The bulkreadr package in R includes specialized
functions beyond bulk data reading, aimed at enhancing data analysis
efficiency. These functions are designed to operate on individual
vectors, except for inspect_na() and
fill_missing_values(), which work on data frames.

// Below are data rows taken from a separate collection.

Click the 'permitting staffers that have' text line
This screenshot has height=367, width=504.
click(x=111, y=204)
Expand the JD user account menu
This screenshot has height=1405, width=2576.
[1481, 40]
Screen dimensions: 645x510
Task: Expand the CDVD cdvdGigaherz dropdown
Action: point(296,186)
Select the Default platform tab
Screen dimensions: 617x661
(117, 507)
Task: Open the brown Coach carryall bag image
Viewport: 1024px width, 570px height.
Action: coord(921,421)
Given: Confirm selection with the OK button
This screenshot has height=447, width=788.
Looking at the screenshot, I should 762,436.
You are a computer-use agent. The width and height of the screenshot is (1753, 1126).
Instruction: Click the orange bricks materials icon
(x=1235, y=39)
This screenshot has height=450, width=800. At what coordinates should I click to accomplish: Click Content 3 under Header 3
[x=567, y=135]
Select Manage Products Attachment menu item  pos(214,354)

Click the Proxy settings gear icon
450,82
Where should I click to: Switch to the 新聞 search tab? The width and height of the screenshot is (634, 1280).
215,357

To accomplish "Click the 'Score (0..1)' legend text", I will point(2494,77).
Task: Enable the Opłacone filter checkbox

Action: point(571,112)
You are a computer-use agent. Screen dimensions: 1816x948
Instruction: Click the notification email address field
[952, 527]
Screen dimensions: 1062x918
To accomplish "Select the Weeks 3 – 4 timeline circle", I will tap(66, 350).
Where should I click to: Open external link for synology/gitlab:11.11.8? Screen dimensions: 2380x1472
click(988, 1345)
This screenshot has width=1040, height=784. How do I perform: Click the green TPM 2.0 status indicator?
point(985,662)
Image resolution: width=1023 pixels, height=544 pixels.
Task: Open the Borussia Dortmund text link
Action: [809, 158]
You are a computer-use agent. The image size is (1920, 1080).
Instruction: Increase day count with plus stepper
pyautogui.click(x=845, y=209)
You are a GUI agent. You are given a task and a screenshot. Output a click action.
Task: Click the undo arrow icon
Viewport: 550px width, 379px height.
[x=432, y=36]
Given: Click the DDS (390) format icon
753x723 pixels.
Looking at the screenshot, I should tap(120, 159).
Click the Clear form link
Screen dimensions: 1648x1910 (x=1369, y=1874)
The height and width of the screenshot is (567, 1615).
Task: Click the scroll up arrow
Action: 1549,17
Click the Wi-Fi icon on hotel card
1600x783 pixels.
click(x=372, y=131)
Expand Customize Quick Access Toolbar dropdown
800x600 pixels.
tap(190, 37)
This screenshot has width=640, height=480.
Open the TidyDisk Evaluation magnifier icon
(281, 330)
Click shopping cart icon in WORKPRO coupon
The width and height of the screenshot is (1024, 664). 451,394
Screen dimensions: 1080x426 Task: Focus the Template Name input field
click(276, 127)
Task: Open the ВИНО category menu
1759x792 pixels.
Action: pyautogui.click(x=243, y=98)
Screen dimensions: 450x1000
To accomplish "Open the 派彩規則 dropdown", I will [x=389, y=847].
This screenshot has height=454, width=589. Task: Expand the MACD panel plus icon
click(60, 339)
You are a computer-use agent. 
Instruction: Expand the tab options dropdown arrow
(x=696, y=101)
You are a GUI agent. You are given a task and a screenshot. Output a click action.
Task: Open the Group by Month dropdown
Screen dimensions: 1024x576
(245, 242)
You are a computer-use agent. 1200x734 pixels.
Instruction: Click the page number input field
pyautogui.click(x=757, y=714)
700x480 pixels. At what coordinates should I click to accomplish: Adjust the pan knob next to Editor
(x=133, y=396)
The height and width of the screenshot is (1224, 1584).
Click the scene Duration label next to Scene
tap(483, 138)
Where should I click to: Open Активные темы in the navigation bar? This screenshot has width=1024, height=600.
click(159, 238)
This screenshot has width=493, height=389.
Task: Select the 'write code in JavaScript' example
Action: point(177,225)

pull_out() is similar to [. It acts on vectors,
matrices, arrays and lists to extract or replace parts. It is pleasant
to use with the magrittr (%>%) and
base(|>) operators.
library(bulkreadr)
library(dplyr)
top_10_richest_nig <- c("Aliko Dangote", "Mike Adenuga", "Femi Otedola", "Arthur Eze", "Abdulsamad Rabiu", "Cletus Ibeto", "Orji Uzor Kalu", "ABC Orjiakor", "Jimoh Ibrahim", "Tony Elumelu")
top_10_richest_nig %>%
pull_out(c(1, 5, 2))
#> [1] "Aliko Dangote" "Abdulsamad Rabiu" "Mike Adenuga"convert_to_date() parses an input vector into POSIXct
date-time object. It is also powerful to convert from excel date number
like 42370 into date value like
2016-01-01.
## ** heterogeneous dates **
dates <- c(
44869, "22.09.2022", NA, "02/27/92", "01-19-2022",
"13-01- 2022", "2023", "2023-2", 41750.2, 41751.99,
"11 07 2023", "2023-4"
)
# Convert to POSIXct or Date object
convert_to_date(dates)
#> [1] "2022-11-04" "2022-09-22" NA "1992-02-27" "2022-01-19"
#> [6] "2022-01-13" "2023-01-01" "2023-02-01" "2014-04-21" "2014-04-22"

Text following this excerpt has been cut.